Celui qui tire des estampes en taille-douce s’appelle un TAILLE-DOUCIER.
Ainsi, une estampe créée, gravée et imprimée par une seule et même personne est qualifiée d’ORIGINALE.
La gravure à l’eau-forte utilise l’intervention de l’acide nitrique (ou du perchlorure de fer) pour l'attaque du métal (généralement du cuivre, du zinc ou de l’acier).


DESSIN, REPORT... Le plus souvent, un dessin au crayon ou à la plume est exécuté et constitue la première phase du travail. Il servira de modèle pour travailler la plaque de métal appelée PLANCHE.
Le dessin est reporté à l’envers sur la planche qui aura été soigneusement dégraissée et vernie. L’artiste y grave ensuite le dessin à l’aide de pointes d’acier de différents calibres. La planche est plongée dans un bain d’acide qui attaque le métal aux endroits où les pointes ont enlevé le vernis. La profondeur de la morsure du trait - ou TAILLE - dépende de la durée d’immersion dans l’acide. La planche « mordue » est ensuite lavée à l’eau claire puis nettoyée à l’essence de térébenthine. Il s’agit d’une GRAVURE AU TRAIT.
Un tirage peut être exécuté après cette première étape ; c’est un TIRAGE D’ETAT qui rend compte de l’état d’avancement du travail.
La planche est alors préparée à nouveau : dégraissée, vernie et retravaillée jusqu'à entière satisfaction. Il faut parfois de nombreux ETATS avant de parvenir à l’état définitif qui engendre le TIRAGE D’EDITION.
L’encrage de la planche nécessite un coup de patte, propre à chaque artiste, qui personnalise ainsi le résultat, traduisant de ce fait le caractère, le tempérament de l’aquafortiste. Le tirage est effectué sur un papier chiffon de grammage suffisant pour supporter la forte pression exercée par la presse à bras. C’est du grammage que dépend l’épaisseur de la feuille de papier.
La plupart des estampes sont éditées en tirage limité justifié par le numérotage en bas, à gauche, en dessous du COUP DE PLANCHE ; exemple : 5/25 signifie qu’il s’agit de la cinquième épreuve d’un tirage limité à 25 exemplaires. Chaque tirage nécessite un encrage. Certaines planches, de format moyen, demandent plus de 30 minutes d’encrage et de préparation au tirage. En outre, la gravure n’est pas un travail de spontanéité mais au contraire un lent cheminement de minutie et de patience qui a toutes les chances d’aboutir quand il est mené par un Artisan passionné.

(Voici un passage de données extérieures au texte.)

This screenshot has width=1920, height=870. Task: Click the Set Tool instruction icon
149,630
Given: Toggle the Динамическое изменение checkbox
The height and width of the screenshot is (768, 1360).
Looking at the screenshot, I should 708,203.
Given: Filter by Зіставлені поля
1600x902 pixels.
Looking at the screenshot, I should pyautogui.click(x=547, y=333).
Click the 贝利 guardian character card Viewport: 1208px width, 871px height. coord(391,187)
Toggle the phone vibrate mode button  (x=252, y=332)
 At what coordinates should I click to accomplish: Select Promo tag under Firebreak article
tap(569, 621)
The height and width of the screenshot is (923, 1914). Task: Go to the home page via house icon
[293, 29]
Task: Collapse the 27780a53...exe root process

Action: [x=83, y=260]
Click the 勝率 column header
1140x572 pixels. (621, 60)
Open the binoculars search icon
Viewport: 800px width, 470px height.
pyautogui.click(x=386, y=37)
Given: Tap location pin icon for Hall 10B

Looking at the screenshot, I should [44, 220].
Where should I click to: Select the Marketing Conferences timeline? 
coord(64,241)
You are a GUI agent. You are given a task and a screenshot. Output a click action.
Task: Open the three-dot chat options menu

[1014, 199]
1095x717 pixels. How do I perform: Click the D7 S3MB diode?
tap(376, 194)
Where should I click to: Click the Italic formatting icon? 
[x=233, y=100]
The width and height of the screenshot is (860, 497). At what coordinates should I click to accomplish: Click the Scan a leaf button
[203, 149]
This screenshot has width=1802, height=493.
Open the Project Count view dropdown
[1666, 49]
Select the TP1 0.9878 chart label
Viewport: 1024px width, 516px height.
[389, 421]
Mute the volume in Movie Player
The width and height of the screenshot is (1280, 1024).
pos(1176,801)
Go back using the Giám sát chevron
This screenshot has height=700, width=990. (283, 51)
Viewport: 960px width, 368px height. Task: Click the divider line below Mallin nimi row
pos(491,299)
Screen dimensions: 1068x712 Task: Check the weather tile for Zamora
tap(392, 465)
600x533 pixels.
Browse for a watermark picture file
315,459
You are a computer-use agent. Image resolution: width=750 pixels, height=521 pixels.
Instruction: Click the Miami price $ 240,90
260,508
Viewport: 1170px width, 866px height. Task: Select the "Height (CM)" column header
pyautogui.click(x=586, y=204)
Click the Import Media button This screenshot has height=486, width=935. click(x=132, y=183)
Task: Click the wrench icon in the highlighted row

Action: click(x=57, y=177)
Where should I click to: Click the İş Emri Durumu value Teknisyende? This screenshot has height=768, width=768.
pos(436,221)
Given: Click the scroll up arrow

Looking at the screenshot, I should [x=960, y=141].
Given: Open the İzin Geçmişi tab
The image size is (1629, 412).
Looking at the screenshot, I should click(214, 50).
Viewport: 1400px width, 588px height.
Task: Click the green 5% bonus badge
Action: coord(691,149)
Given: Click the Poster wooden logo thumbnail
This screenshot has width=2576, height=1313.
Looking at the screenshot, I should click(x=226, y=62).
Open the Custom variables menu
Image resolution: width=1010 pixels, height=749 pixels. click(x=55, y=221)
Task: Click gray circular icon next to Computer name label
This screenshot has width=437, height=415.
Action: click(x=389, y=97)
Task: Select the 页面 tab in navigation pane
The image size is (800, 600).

Quelques mots à propos d’aquatinte...

L’AQUATINTE est une technique dont le résultat donne un effet de lavis ou d’aquarelle. Cette technique délicate traduit toute la sensibilité du graveur. Elle fut beaucoup utilisé par les grands maîtres de la peinture ; pour cette raison, on n’a pas hésité à la qualifier de gravure des peintres.
Il s’agit d’obtenir des effets de couleurs en pastel ou de tonalités plus soutenues en utilisant un GRAINAGE judicieusement disposé en certains endroits de la planche. Les parties restées blanches au tirage auront été épargnées de la morsure de l’acide par un vernis. Les zones à grainer reçoivent un voile de résine pulvérisée. Cette résine, chauffée, forme un criblé sur la surface du métal et l’acide creuse la planche aux endroits non protégés. Plusieurs applications successives de résine permettent d’obtenir des grainages ton sur ton.
Il est important de bien maîtriser la technique pour obtenir les plus jolis effets qu’offre l’aquatinte.
... et d’autres procédés :
Il existe bien d’autres procédés de gravure à l’eau-forte tels que :
la gravure au sucre, la gravure au sel, au soufre, au sable, le vernis mou également appelé manière de crayon, etc... dont les techniques sont assez différentes les unes des autres et permettent de satisfaire les besoins d’expression les plus variés.